TITLE AND RISK OF LOSS.  Except as to Software (for which title shall not pass; the use therefore being subject to license as otherwise defined herein), title to equipment shall remain in Seller until fully paid.  Notwithstanding delivery terms or payment of transportation charges and expenses, risk of loss or damage passes to Buyer upon delivery to carrier.

U.S. EXPORT CONTROLS:  Seller and Buyer agree to comply with all applicable U.S. export control laws and regulations, specifically including, but not limited to, the Export Administration Act of 1979 and the Export Administration Regulations promulgated thereunder, the Arms Export Control Act, the International Traffic in Arms Regulations, and the sanctions laws administered by the Office of Foreign Assets Control, including the requirement for obtaining any Export License or agreement, if applicable.  Without limiting the foregoing, Seller and Buyer agree that they will not transfer any export-controlled information, data, or services to each other or another party (including transfer from or to foreign persons employed by, associated with, or under contract to that party or its affiliated companies), without the authority of an Export License, agreement, or applicable exemption or exception.

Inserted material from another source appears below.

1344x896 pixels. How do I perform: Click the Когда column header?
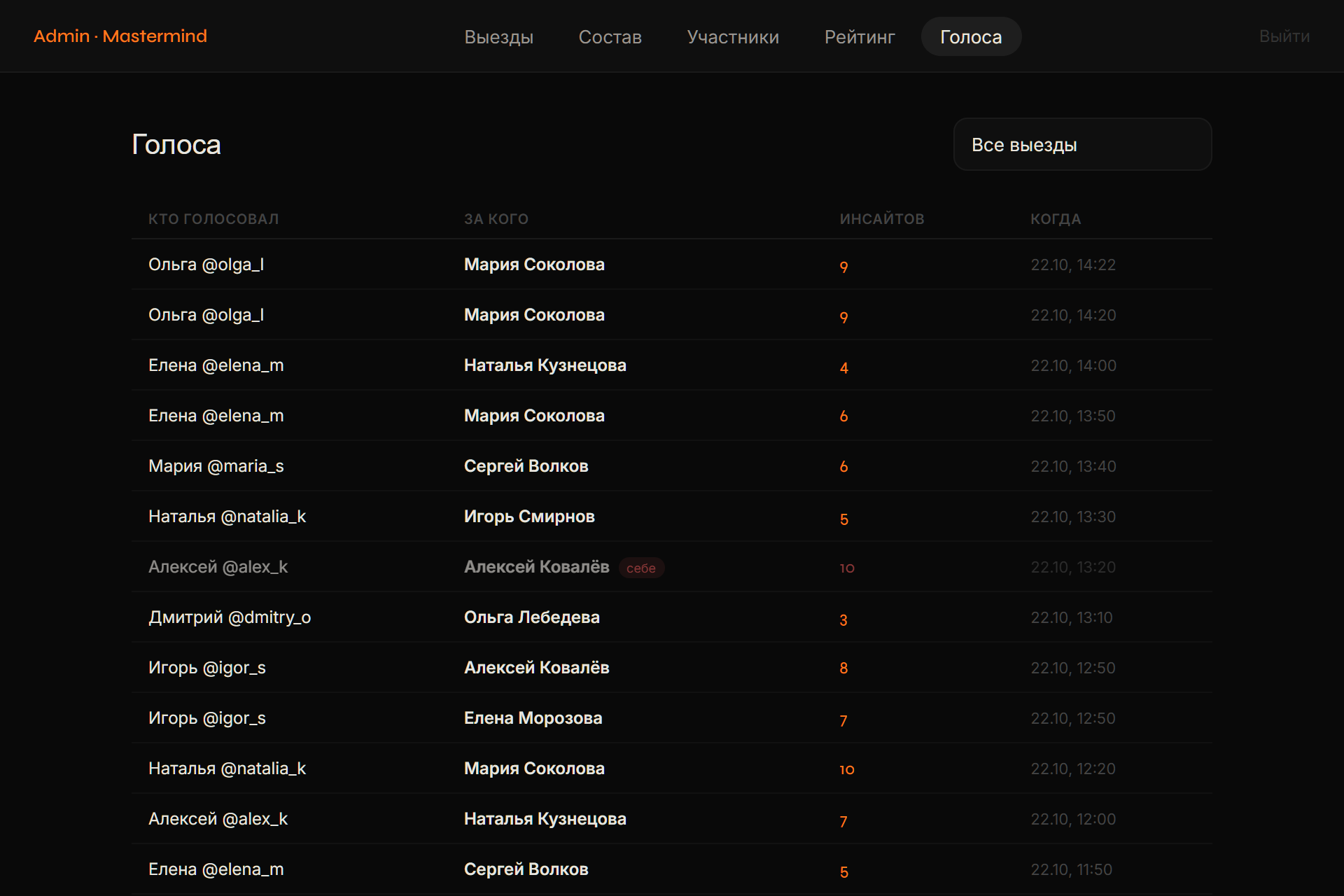[1056, 219]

Business Practice. Buyer and Seller shall comply with the U.S. Foreign Corrupt Practices Act, the U.K. Bribery Act, and other applicable anti-corruption laws and regulations.  Specifically, Buyer and Seller warrant that neither it nor any of its employees, agents, or representatives have offered or given, or will offer or give, or authorize to give, any payments, gifts, property, or thing of value, directly or indirectly, to any person, official, employee or representative of any government or agency or instrumentality thereof, or to any employee, agent, or representative of the other Party, for the purpose of securing any business or influencing such person with respect to the terms, conditions, or performance of any contract, including this order. If Buyer breaches the terms of this section, Seller may immediately terminate this order without any liability.

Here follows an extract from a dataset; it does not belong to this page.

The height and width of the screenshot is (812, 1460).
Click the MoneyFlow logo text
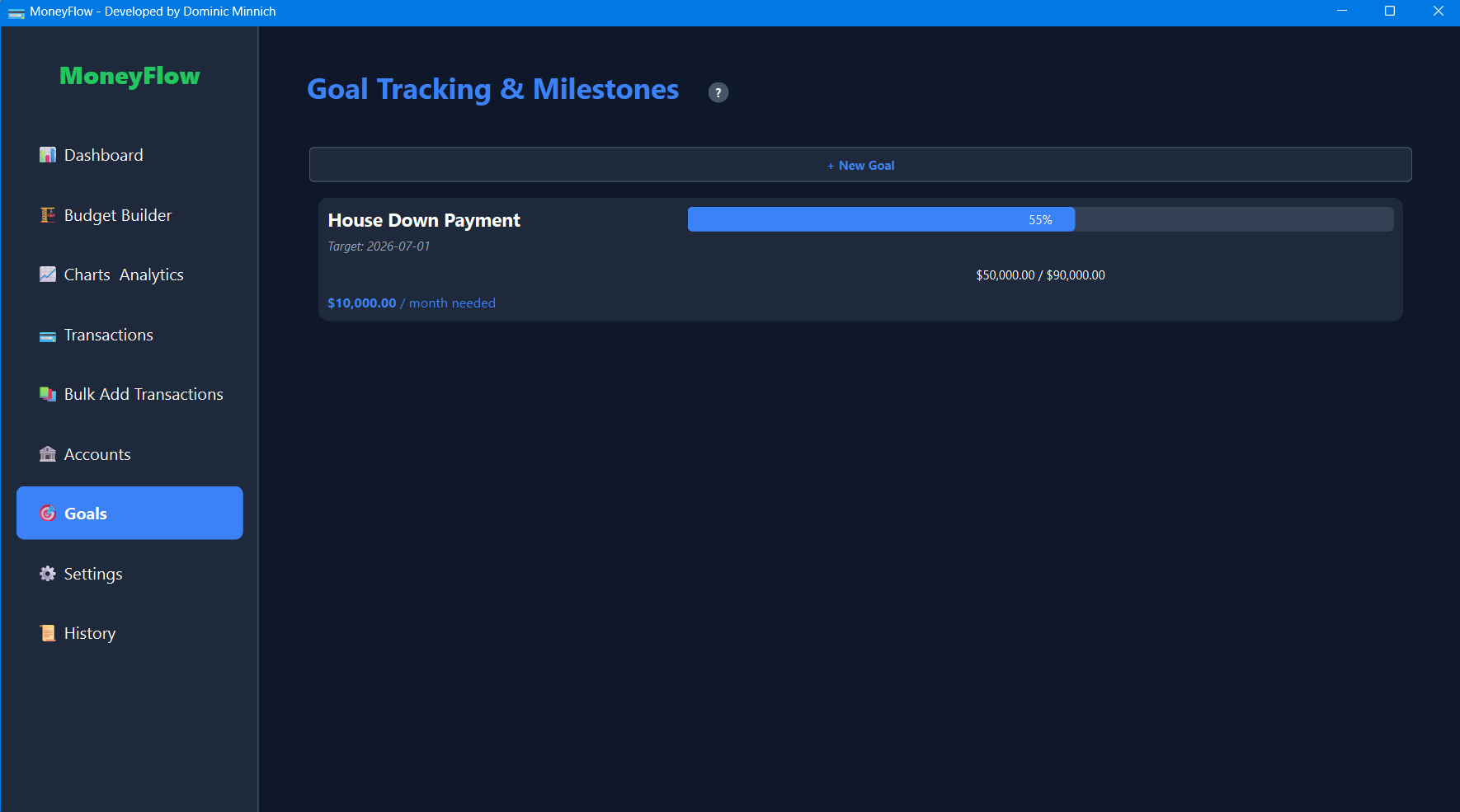tap(129, 76)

FORCE MAJEURE:   If the performance of any part of this contract by Seller is rendered commercially impracticable by reason of any strike, fire, flood, accident, or any other contingency, the non-occurrence of which was a basic assumption of this contract including war, embargo, government regulation, or any unforeseen shutdown of major supply sources or other like causes beyond the control of Seller such as cannot be circumvented by reasonable diligence and without unusual expense, Seller shall be excused from such performance in whole or in part to the extent that it is prevented and for as long a period of time as these conditions render Seller’s performance commercially impractical.

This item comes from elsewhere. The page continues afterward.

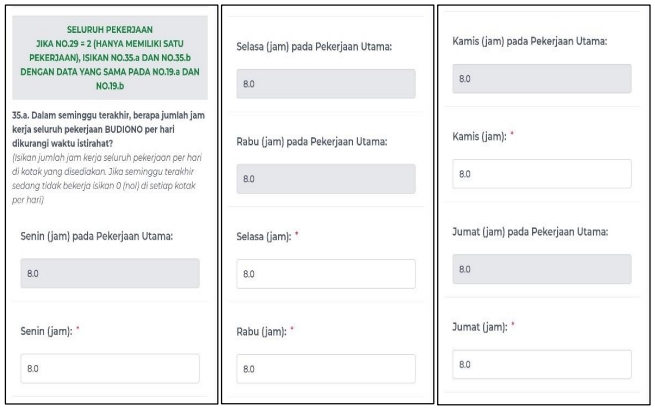Screen dimensions: 655x409
Task: Focus the editable Selasa (jam) input box
Action: (x=326, y=273)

LAW:     This Agreement shall be governed by the laws of the State of New Jersey USA, with venue exclusively in the US District Court of New Jersey or the New Jersey State Courts in Burlington County, New Jersey.  Seller and Buyer specifically accept INCOTERMS 2010 for the purchase of goods and services between the Parties.  The Convention for the International Sale of Goods (CISG) is expressly rejected.

SEVERABLE AND INDEPENDENT PROVISION:   WITHOUT LIMITING THE FOREGOING, IT IS EXPRESSLY UNDERSTOOD AND AGREED THAT EACH AND EVERY PROVISION OF THIS AGREEMENT THAT PROVIDES FOR A LIMITATION OF LIABILITY, DISCLAIMER OF WARRANTIES, OR EXCLUSION OF DAMAGES IS INTENDED BY THE PARTIES TO BE SEVERABLE AND INDEPENDENT OF ANY OTHER PROVISION AND TO BE ENFORCED AS SUCH, FURTHER, IT IS EXPRESSLY UNDERSTOOD AND AGREED THAT IN THE EVENT ANY REMEDY HEREUNDER IS DETERMINED TO HAVE FAILED ITS ESSENTIAL PURPOSE, ALL OTHER LIMITATIONS OF LIABILITY AND EXCLUSION OF DAMAGES SET FORTH HEREIN SHALL REMAIN IN FULL FORCE AND EFFECT. ALL SUCH PROVISIONS SHALL SURVIVE THE TERMINATION OF THIS AGREEMENT. NO ACTION, REGARDLESS OF FORM, ARISING OUT OF THE TRANSACTIONS OF THIS AGREEMENT MAY BE BROUGHT BY BUYER MORE THAN ONE YEAR AFTER THE CAUSE OF ACTION HAS ACCRUED.